**ASSIGNED TASK:** Could you write out the opening lines of the data, word for word, stopping after the line that contains "Search (976, 36)"?

**RECORD EXTRACTS:**

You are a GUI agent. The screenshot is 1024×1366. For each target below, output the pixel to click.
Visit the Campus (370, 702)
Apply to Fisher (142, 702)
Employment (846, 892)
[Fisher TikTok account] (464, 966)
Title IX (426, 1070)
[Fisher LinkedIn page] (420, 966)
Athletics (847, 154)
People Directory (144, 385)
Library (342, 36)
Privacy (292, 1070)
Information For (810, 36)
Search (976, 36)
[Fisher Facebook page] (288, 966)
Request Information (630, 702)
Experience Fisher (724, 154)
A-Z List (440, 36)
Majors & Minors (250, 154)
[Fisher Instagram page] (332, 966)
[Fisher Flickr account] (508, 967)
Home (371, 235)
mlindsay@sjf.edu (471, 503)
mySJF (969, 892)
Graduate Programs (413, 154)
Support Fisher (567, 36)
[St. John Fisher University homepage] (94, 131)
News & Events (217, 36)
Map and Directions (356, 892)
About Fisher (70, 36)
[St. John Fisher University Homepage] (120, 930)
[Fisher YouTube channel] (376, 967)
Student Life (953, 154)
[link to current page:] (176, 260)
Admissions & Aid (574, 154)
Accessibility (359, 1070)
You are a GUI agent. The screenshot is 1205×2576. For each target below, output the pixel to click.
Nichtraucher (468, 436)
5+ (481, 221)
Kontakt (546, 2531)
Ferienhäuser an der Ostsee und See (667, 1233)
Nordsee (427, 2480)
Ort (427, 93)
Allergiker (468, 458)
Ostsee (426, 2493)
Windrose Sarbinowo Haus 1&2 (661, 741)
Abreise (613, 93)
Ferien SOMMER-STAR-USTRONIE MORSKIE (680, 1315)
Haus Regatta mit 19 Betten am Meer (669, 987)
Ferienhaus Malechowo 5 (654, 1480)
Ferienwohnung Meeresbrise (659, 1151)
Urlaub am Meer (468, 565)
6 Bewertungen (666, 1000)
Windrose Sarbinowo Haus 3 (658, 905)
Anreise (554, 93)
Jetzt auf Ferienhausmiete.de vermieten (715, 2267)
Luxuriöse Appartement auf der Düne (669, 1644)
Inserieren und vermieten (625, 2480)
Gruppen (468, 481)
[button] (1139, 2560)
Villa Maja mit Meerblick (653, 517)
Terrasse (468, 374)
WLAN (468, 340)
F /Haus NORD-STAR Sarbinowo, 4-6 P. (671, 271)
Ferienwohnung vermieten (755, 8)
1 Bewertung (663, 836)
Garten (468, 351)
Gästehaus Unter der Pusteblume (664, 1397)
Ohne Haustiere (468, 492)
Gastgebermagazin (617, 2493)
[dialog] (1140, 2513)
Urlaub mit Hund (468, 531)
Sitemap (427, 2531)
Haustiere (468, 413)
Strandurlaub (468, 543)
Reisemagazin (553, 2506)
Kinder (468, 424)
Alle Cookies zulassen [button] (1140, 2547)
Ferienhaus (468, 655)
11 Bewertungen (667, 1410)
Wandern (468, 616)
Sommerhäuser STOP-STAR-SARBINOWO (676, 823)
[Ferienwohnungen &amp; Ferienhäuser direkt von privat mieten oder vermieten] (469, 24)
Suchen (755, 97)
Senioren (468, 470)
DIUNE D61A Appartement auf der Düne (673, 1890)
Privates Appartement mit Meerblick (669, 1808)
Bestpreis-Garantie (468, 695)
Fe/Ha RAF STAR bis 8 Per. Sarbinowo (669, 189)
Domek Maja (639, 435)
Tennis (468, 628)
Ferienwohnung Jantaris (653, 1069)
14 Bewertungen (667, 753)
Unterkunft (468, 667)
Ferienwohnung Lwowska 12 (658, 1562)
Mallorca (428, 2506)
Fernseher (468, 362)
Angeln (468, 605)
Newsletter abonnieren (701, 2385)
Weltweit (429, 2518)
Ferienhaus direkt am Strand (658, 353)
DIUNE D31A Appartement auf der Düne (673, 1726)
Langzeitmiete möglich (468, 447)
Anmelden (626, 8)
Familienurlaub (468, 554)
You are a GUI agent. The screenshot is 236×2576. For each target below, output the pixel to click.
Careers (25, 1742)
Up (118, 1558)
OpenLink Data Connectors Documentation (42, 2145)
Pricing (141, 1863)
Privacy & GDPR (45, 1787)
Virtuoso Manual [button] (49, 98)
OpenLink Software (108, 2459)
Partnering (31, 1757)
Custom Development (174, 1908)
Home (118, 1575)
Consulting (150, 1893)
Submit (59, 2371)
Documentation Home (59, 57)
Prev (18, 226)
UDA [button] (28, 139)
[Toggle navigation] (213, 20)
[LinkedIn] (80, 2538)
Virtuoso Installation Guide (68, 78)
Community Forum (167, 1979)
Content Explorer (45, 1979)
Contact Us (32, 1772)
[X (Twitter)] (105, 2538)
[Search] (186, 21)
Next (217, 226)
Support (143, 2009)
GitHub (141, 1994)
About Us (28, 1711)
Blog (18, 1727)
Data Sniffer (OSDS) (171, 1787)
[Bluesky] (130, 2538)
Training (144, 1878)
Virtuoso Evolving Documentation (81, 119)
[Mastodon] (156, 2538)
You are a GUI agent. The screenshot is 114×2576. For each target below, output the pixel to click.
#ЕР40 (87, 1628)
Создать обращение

**OUTPUT BELOW:**
You are a GUI agent. The screenshot is 1024×1366. For each target below, output the pixel to click.
Visit the Campus (370, 702)
Apply to Fisher (142, 702)
Employment (846, 892)
[Fisher TikTok account] (464, 966)
Title IX (426, 1070)
[Fisher LinkedIn page] (420, 966)
Athletics (847, 154)
People Directory (144, 385)
Library (342, 36)
Privacy (292, 1070)
Information For (810, 36)
Search (976, 36)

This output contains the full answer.